Norwegische Studie Paare, die die Hausarbeit teilen, trennen sich eher

Übernimmt die Frau den Löwenanteil der Hausarbeit, ist die Wahrscheinlichkeit größer, dass dieses Paar in ein paar Jahren noch zusammen ist - das lässt sich aus in Norwegen gesammelten Daten ablesen. Eine Ausrede für männliche Putzmuffel ist das aber nicht.
Sie putzt, er entspannt: Ob das die Beziehung stärkt?

Sie putzt, er entspannt: Ob das die Beziehung stärkt?

Foto: Corbis

Wie Paare Hausarbeit und Kindererziehung organisieren und wer welchen Anteil der Arbeit übernimmt - das haben norwegische Forscher des Instituts Nova bei ihren Landsleuten untersucht. Sie wollten dabei auch herausfinden, ob sich anhand dieser Aufteilung vorhersagen lässt, ob das Paar fünf Jahre später noch zusammen ist oder sich getrennt hat.
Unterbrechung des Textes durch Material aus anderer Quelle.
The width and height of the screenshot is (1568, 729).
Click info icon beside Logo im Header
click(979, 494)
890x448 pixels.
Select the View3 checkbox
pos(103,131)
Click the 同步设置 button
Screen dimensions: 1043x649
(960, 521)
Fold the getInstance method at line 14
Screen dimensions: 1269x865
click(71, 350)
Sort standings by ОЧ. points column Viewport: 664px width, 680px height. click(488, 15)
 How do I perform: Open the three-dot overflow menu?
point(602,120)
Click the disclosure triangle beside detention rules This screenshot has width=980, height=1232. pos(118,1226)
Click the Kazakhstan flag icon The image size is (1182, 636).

Im Bericht "Likestilling hjemme"  ("Gleichberechtigung zu Hause") kommen sie zum Schluss: Paare, die sich die Hausarbeit teilen, trennen sich eher als Paare, bei denen die Frau den Großteil der häuslichen Arbeiten übernimmt. Auch wenn der Mann mehr im Haushalt tut als die Frau, steigt die Trennungsrate. Je mehr ein Mann zu Hause macht, desto höher ist die Scheidungsrate", sagt Studien-Mitautor Thomas Hansen. Das Ergebnis beruht auf der Befragung von mehr als 15.000 Norwegern im Alter zwischen 18 und 79 Jahren.

Diese Erkenntnis bedeutet aber nicht, dass gemeinsames Putzen schlecht für eine Beziehung ist. Die Aufteilung der Hausarbeit sei vielmehr ein Indiz dafür, dass die Paare weniger traditionell ausgerichtet sind. Bei traditionell eingestellten Paaren, bei denen die Frau den größeren Teil der Hausarbeit erledige, würden wahrscheinlich auch beide Partner der Ehe großen Wert beimessen - und einer Scheidung kritischer gegenüberstehen.

"Bei modernen Paaren haben auch die Frauen einen hohen Bildungsgrad sowie eine gut bezahlte Stelle, womit sie finanziell weniger abhängig vom Mann sind", sagt Hansen. Sie könnten eine Scheidung somit besser verkraften. Möglicherweise werde eine klare Rollenteilung manchmal positiv gesehen, da dann "keiner dem anderen auf die Füße tritt". Damit gebe es dann möglicherweise auch weniger Streit, meint Hansen.

Das Thema Gleichberechtigung wird in Norwegen großgeschrieben. Das zeigt sich etwa bei der Kinderbetreuung, um die es in der Studie auch ging. Die Kindererziehung werde bei sieben von zehn Paaren zwischen Müttern und Vätern gleichmäßig aufgeteilt, sagt Hansen. Und 95 Prozent dieser Paare sind der Studie zufolge mit dieser Aufteilung zufrieden.

Kümmert sich vor allem die Frau um die Kinder, sind 84 Prozent der Männer und 56 Prozent der Frauen mit diesem Arrangement zufrieden. Ist dagegen vor allem der Vater für die Kinderbetreuung verantwortlich, sind in knapp 90 Prozent der Fälle beide Partner zufrieden damit.

Wenn es aber um den Haushalt geht, werde die Arbeit bei sieben von zehn Paaren noch immer größtenteils von der Frau erledigt.